Fla. court refuses to apply 'virus exclusion' in COVID insurance lawsuit
This highlights insurers' greatest weakness in COVID cases: most of the exclusions cited to avoid coverage have nothing to do with a pandemic.
As COVID-19 litigation has progressed across the country regarding insurance coverage for business interruption, insurers have cited an array of so-called “virus exclusions” to avoid their contractual obligations. Simply stated, insurers have made an industrywide practice of discouraging and combating lawsuits by relying on any exclusion that has the word “virus” in it.
The law in many jurisdictions, including Florida, provides that an exclusion only applies when it is clearly and unambiguously intended to bar coverage for the risk in question. But if this is true, is it appropriate for carriers to avoid coverage by citing exclusions drafted decades ago to address things like industrial pollution and fungus? One Florida court has now answered this question in favor of policyholders.
Urogynecology Specialist of Florida v. Sentinel Insurance involved a medical office that was forced to temporarily close its doors due to the pandemic and civil authority orders. After the practice notified Sentinel of its business interruption losses, the insurer denied coverage because its policy purportedly excluded losses caused by a virus. In its motion to dismiss the policyholder’s ensuing lawsuit in the Middle District of Florida, Sentinel argued that any COVID-19 losses were unambiguously excluded by its “Limited Fungi, Bacteria or Virus Coverage.” This provision barred coverage for the “[p]resence, growth, proliferation, spread or any activity of fungi, wet rot, dry rot, bacteria or virus.” The insured, in contrast, argued that an ambiguity in the insurance policy required the court to construe its terms in favor of coverage.

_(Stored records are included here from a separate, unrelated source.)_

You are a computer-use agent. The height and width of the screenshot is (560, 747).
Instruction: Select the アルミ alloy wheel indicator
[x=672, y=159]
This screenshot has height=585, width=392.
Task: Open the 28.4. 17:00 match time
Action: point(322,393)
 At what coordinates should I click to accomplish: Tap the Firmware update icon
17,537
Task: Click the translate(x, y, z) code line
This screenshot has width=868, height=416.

In denying Sentinel’s motion, the court fundamentally rejected the premise that an insurer can avoid coverage by shoehorning COVID-19 losses into exclusions that are plainly not intended to address this type of pandemic. As the court found, “it is not clear that the plain language of the policy unambiguously and necessarily excludes the plaintiff’s losses.” The exclusion at issue stated that “Sentinel will not pay for loss or damage caused directly or indirectly by the presence, growth, proliferation, spread, or any activity of ‘fungi, wet rot, dry rot, bacteria or virus.’” “Denying coverage for losses stemming from COVID-19, however, does not logically align with the groupings of the virus exclusion with the other pollutants such that the policy necessarily anticipated and intended to deny coverage for these kinds of business losses.”
The weakness in virus exclusion arguments
This opinion highlights the insurance industry’s greatest weakness in attempting to apply “virus” exclusions: the overwhelming majority of exclusions cited by carriers to avoid coverage for COVID-19 losses have nothing to do with a pandemic. Rather, they were demonstrably drafted years ago to address risks entirely unrelated to the transmission of a virus. Sentinel exemplifies insurers’ broader misguided efforts to equate COVID-19 to a fungus or rot caused by the elements over time. Attempts to apply “fungus” exclusions and other imprecise language quickly lose all credibility when analyzed under the law governing exclusions.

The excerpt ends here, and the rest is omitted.